I'm trying to prove this argument using only the rules of minimal logic.
So far I have this.
$$1. ⊢ \neg\neg\neg A \rightarrow \neg A$$ $$2. \neg\neg\neg A ⊢ \neg A$$ $$3. \neg\neg\neg A, A ⊢ \bot$$ $$4.1 \neg\neg\neg A, A ⊢ A (DONE)$$ $$4.2 \neg\neg\neg A, A ⊢ \neg A $$
And from the branch 4.2 I don't know how to proceed.
Can someone help?
Until step $3$, your attempt goes in the right direction. Your step $4$ is problematic, because$-$as you noticed$-$in the branch $4.2$ it is not clear what to do.
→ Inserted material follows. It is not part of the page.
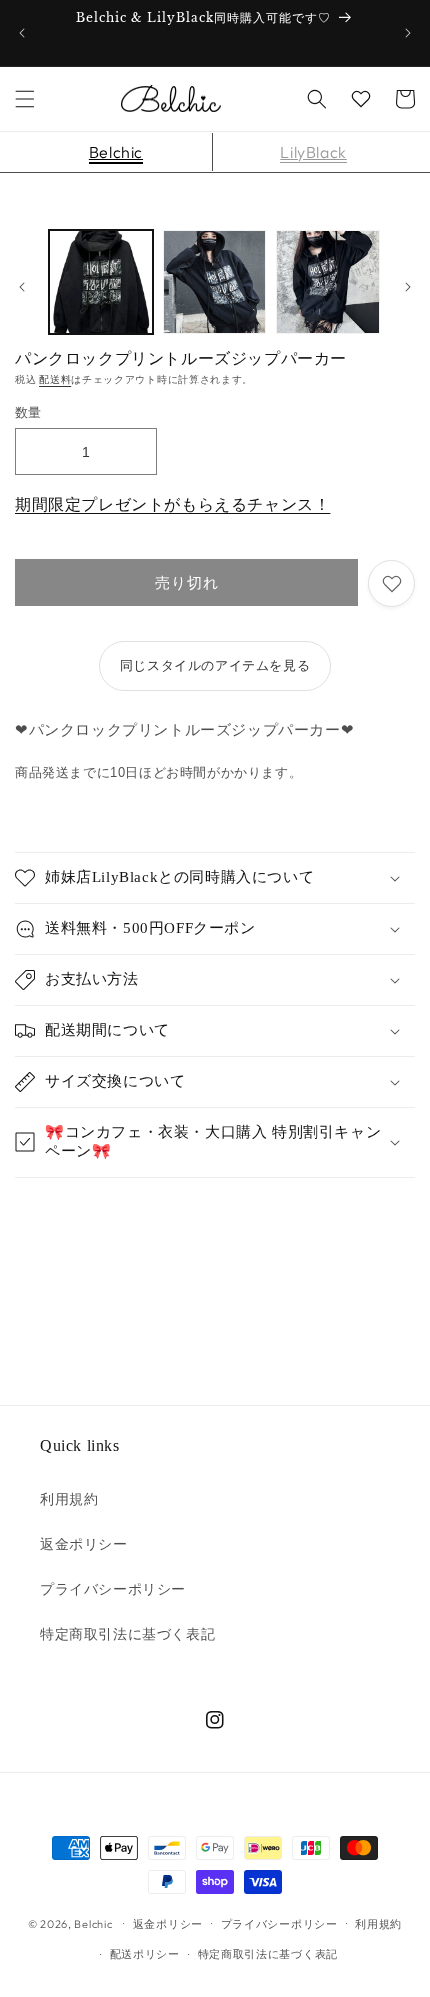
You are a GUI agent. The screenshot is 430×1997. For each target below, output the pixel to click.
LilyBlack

Indeed, your branch $4.2$ is very similar to your step $2$, which roughly means that from step $2$ to step $4$ your attempt did not achieve any progress.
The solution is to remark that your step $3$ (which expresses a contradiction between $\lnot\lnot\lnot A$ and $A$) can be obtained in several ways, not only via your step $4$. Your step $4$ derives step $3$ by putting together $A$ and $\lnot A$, but my suggestion is to derive step $3$ by putting together $\lnot \lnot \lnot A$ and $\lnot \lnot A$. The derivation you obtain is below (I draw it as a tree, built bottom up).
\begin{align} \dfrac{ \dfrac{ \dfrac {\dfrac{}{\lnot \lnot \lnot A, A \vdash \lnot \lnot \lnot A}\text{ax} \qquad \dfrac{\vdots}{\lnot \lnot \lnot A, A \vdash \lnot \lnot A}} {\lnot \lnot \lnot A, A \vdash \bot} \lnot_e } {\lnot \lnot \lnot A \vdash \lnot A} \lnot_i } {\vdash \lnot \lnot \lnot A \to \lnot A} \to_i \end{align}
It remains to find a derivation for $\lnot \lnot \lnot A, A \vdash \lnot \lnot A$ (the vertical dots above), which is quite easy:
\begin{align} \dfrac{ \dfrac{\dfrac{}{\lnot \lnot \lnot A, A, \lnot A \vdash \lnot A}\text{ax} \qquad \dfrac{}{\lnot \lnot \lnot A, A, \lnot A \vdash A}\text{ax}}{\lnot \lnot \lnot A, A, \lnot A \vdash \bot}\lnot_e } {\lnot \lnot \lnot A, A \vdash \lnot \lnot A} \lnot_i \end{align}
We have only used rules that are admissible in minimal logic.